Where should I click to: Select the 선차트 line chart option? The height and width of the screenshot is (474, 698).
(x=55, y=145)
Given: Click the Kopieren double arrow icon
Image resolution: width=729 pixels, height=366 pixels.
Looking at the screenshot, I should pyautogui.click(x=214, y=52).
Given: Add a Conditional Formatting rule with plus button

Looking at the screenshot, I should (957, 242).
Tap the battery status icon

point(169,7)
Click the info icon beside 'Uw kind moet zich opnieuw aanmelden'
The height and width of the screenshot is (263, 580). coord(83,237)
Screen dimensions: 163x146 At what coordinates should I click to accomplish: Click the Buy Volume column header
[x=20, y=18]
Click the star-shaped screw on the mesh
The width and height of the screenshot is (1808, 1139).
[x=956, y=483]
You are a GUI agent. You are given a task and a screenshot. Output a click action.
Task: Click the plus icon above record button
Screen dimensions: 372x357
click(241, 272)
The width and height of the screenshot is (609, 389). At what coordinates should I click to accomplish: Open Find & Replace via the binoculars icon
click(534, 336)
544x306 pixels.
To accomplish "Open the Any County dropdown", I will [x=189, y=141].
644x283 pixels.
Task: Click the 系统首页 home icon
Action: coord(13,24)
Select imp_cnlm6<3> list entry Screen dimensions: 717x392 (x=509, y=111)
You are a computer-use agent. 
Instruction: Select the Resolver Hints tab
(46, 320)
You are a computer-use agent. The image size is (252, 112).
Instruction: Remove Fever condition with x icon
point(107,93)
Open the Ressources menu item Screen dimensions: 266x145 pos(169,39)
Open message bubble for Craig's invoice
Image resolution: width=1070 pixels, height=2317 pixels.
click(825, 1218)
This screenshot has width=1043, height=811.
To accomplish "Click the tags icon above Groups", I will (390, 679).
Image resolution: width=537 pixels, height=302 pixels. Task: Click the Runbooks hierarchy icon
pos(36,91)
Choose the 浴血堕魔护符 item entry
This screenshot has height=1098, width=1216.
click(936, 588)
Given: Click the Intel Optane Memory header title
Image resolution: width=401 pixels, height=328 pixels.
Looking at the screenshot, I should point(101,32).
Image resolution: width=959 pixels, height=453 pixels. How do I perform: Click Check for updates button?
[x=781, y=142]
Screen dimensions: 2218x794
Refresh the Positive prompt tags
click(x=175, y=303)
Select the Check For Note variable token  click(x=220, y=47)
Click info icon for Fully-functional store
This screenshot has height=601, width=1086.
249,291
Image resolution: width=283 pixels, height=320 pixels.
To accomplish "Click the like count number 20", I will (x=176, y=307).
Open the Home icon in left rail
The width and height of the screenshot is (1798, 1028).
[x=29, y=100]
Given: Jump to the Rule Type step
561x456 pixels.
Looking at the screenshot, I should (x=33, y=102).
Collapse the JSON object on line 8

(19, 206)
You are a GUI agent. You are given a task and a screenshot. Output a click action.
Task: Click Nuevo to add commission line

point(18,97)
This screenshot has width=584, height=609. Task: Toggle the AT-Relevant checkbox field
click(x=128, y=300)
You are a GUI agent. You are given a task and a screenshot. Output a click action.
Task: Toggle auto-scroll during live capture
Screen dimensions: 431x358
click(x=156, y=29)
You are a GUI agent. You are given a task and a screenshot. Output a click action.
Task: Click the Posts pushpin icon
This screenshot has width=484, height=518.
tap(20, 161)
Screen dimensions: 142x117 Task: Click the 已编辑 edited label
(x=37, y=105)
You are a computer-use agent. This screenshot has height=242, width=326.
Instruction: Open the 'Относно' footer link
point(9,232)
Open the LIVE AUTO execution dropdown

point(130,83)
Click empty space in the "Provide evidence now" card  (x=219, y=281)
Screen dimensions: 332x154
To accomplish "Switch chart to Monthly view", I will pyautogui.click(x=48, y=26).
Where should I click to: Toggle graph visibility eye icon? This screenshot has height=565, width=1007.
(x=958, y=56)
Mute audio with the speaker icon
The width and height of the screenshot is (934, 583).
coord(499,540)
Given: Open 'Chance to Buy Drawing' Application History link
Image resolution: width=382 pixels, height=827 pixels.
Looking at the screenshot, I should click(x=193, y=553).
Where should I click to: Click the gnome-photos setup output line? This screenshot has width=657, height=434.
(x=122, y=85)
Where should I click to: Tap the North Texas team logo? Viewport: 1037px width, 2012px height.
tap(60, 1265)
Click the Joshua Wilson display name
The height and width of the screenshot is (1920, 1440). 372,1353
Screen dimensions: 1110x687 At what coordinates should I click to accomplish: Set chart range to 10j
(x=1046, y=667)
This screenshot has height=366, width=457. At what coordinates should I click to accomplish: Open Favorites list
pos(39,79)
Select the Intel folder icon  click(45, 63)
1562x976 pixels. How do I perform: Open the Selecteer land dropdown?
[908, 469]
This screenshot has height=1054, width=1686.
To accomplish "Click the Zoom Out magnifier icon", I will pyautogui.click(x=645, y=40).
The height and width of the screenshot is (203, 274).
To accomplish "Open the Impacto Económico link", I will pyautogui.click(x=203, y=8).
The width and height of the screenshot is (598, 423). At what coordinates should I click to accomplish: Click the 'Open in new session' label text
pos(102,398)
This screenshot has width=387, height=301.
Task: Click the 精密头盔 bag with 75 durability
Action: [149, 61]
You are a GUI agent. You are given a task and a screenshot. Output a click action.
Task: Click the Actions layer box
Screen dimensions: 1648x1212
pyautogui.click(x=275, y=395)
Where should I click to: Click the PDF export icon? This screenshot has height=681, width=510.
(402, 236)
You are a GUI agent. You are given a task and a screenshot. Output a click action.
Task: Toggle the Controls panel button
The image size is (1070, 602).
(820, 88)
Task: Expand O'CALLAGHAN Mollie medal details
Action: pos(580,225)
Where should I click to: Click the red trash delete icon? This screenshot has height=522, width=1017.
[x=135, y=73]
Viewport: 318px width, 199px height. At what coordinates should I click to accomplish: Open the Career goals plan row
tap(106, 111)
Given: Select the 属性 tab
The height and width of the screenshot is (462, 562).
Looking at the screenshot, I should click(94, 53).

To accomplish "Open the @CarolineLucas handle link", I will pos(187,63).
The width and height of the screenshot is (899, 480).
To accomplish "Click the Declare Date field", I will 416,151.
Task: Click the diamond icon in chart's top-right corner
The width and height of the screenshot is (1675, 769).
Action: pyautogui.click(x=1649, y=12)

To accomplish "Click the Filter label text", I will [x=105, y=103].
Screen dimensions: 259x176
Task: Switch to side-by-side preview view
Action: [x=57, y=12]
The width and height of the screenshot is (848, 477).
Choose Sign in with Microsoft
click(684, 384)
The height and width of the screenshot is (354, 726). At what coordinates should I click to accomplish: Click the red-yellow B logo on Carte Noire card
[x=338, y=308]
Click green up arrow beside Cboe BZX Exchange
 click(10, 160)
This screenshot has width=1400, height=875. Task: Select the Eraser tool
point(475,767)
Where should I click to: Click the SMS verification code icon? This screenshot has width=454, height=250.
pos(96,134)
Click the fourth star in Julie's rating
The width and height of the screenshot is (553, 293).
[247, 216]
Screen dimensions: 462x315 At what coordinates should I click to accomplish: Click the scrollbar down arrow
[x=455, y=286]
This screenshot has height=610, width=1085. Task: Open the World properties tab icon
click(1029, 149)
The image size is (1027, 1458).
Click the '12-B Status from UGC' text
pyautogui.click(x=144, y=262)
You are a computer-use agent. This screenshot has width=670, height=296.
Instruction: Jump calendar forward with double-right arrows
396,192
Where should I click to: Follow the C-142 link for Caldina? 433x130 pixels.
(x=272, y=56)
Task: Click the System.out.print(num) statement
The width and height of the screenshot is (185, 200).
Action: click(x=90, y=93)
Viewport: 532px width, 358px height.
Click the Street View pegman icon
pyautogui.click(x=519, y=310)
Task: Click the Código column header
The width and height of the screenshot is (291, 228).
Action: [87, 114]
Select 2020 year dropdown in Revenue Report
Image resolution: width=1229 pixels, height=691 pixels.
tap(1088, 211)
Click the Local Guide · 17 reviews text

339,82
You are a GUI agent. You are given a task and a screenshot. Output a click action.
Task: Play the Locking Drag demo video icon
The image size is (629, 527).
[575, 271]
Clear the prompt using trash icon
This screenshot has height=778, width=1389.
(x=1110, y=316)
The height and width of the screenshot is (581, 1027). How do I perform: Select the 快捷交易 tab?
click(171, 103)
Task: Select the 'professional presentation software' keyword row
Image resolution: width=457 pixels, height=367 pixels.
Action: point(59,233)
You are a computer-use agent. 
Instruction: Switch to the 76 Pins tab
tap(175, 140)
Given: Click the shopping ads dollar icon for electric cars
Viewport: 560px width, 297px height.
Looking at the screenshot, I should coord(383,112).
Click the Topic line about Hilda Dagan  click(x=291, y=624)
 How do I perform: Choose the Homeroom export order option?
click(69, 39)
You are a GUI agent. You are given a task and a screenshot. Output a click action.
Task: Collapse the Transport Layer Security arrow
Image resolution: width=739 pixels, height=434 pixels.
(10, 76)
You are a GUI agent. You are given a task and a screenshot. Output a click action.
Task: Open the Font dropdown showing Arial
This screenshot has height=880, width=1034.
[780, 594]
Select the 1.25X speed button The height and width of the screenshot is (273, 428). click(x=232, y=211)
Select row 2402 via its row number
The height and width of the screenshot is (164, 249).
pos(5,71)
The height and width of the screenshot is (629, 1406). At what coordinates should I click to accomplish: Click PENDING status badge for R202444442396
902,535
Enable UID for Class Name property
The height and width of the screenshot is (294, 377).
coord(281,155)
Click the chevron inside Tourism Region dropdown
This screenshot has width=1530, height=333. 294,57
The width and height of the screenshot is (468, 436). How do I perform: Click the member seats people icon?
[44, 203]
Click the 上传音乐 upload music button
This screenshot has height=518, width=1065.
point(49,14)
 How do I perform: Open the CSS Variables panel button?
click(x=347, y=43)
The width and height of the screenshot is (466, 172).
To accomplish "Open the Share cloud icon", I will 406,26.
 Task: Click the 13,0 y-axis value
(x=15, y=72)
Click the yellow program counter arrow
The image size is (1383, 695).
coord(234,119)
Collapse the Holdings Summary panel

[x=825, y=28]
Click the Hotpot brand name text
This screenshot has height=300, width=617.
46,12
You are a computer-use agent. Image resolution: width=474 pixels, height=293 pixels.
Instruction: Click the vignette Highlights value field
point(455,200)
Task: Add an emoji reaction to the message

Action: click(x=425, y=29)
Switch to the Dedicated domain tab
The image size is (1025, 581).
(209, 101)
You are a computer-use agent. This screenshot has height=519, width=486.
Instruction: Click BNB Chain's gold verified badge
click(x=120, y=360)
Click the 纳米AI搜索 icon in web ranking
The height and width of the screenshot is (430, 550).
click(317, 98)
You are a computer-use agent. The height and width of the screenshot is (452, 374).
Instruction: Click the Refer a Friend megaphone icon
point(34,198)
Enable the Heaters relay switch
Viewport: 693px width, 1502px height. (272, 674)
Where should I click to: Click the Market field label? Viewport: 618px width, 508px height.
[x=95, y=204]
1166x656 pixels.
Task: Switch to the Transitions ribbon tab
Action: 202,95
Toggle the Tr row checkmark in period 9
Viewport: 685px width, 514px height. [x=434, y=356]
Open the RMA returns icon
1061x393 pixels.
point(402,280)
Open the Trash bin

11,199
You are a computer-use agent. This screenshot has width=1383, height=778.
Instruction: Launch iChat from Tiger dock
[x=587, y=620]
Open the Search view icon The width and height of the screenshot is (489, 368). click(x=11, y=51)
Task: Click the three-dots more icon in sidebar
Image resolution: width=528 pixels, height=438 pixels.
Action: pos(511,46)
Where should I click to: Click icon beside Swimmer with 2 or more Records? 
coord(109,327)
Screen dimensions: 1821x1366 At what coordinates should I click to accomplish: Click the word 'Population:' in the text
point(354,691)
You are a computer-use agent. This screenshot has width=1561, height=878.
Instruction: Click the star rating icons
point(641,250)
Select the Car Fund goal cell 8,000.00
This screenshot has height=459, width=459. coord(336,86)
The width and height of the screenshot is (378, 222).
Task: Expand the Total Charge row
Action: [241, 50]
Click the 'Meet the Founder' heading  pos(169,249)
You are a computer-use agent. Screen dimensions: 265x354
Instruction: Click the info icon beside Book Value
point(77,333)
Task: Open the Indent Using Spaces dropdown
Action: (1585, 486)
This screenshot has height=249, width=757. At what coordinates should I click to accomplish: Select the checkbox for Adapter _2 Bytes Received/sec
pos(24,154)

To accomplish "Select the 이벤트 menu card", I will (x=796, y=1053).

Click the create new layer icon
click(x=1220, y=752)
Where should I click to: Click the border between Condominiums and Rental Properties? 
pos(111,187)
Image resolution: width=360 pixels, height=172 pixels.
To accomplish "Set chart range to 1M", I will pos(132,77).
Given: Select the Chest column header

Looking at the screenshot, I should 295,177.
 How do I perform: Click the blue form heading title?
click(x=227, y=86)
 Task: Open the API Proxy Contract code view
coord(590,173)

********

▶ EXERCISE DESCRIPTION
List every line in the records above that contains the word "message", copying each one in full. Case counts.

▶ RESPONSE TO THIS TASK
Open message bubble for Craig's invoice
Task: Add an emoji reaction to the message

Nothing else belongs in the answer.